New Competition on the British Education Market


Depuis plus de 900 ans, le prestige académique britannique est incarné, dans toutes les têtes, par le duo Oxbridge. Malgré une renommée mondiale et un statut de quasi-monopole pour les formations élitistes, le prestige d’Oxbridge semble être remis en cause par l’émergence d’une nouvelle concurrence sur le marché tendu de l’éducation au Royaume-Uni. Bath, Canterbury, University College of London seront-ils la nouvelle frayeur de Oxbridge ?


Worldwide, the English educative system is well-known for its academic prestige and remains epitomized by the world famous Oxbridge duet. But in the last decades, Oxbridge has had to cope with new competition from young universities offering academic excellence. Indeed by proposing almost equivalent education at cheaper cost, universities such as Bath, Canterbury and University College of London provide access to the second most successful education system in the world. Furthermore, those new rivals benefit from the attractive and dynamic landscape of their surrounding regions. For instance, Bath University was rewarded by the prestigious QAA quality mark last July 2013. It was recognized as the best university in terms of students’ satisfaction, according to the latest National Student Survey.

But competition between universities goes beyond the mere national market. To reach the podium of the most excellent universities, universities need to attract foreign students, especially European students. Thanks to the Erasmus exchange programme, 4,500 French students have studied in British universities last year. The University College of London is requested by the highest number of French students who expect to experience the uniquely attractive student life of England’s capital.

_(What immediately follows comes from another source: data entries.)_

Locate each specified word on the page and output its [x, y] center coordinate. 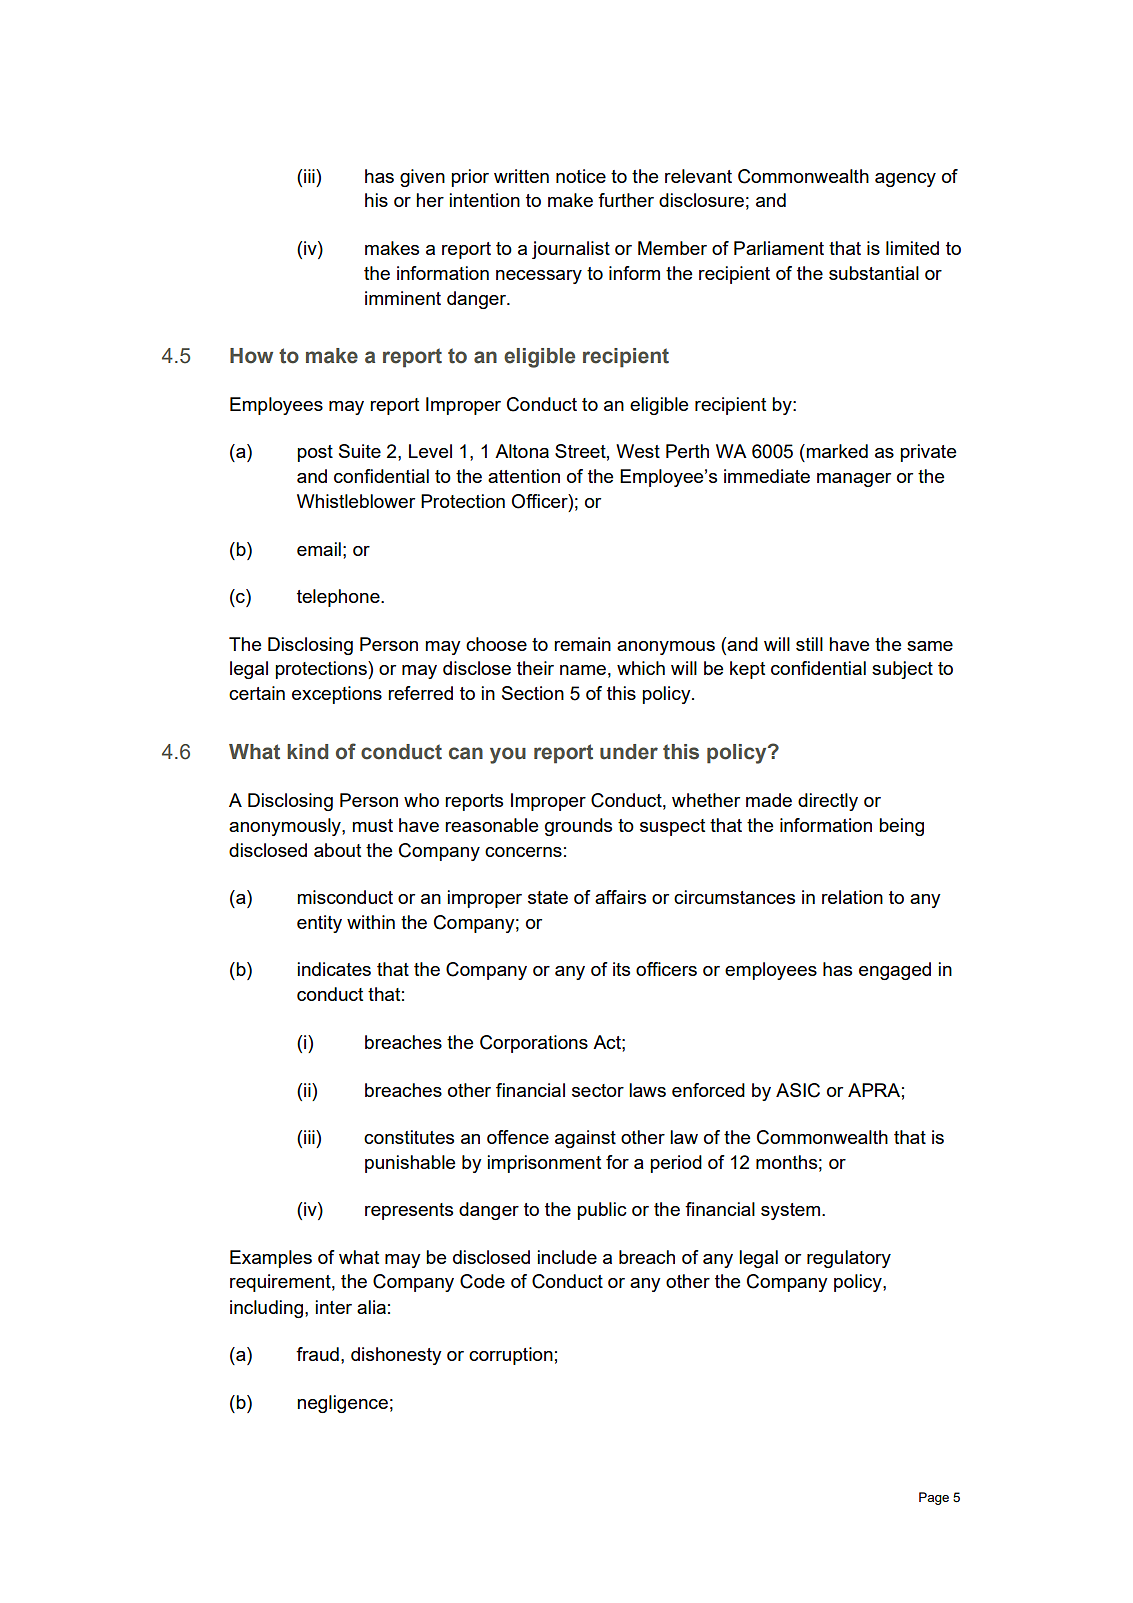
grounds [578, 827]
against [585, 1139]
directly [828, 802]
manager [854, 480]
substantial [874, 273]
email [319, 549]
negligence [342, 1404]
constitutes [409, 1137]
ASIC [798, 1090]
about [337, 850]
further [626, 200]
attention [524, 476]
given [422, 178]
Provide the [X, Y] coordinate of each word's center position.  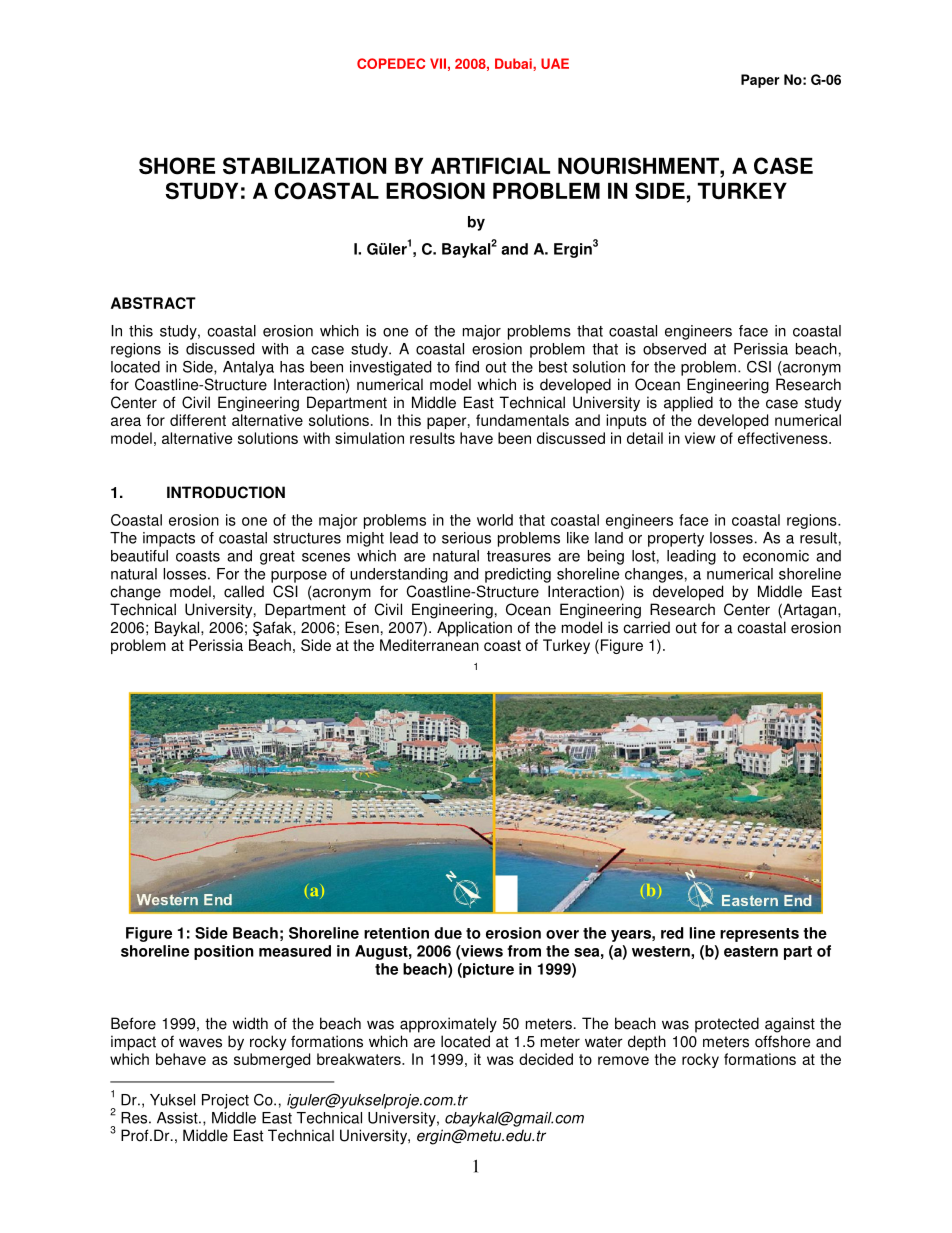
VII [438, 63]
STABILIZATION [304, 166]
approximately [448, 1025]
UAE [555, 63]
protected [727, 1025]
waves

Even though the tuition fees are rather high (about € 7,000 a year on average)  and the available places limited, the other universities are not as selective as Oxbridge. Thus, they will ultimately jeopardize the domination of the prestigious Oxbridge duet.

To end this article, here is an interview with an 18-year-old French student who has just finished her first year at the Canterbury Christ Church University:

1. Why did you want to study in England? Were there similar programmes in France? What made you choose England?

Elinor: I first decided to go abroad, and I chose England because I could speak English. The subject I’m studying (sociology and international relations) does exist in France but what I do here – double half-license – doesn’t exist.

2. Do you think the quality of your education is better than in France?

Elinor: Compared to university in France which is free, paying 10,000 euros per year seems a little expensive. I never went to university in France, so it would be difficult to compare. It seems to me that the levels are roughly equivalent. The main difference is that we are supported by tutors who care for us individually and give us a greater chance to succeed.

3. Have you applied to a prestigious university like Oxbridge? If not, why?

Elinor: No, I have not tried Oxbridge because I think it’s scary and because the admission requirements were difficult to achieve for someone just out of high school!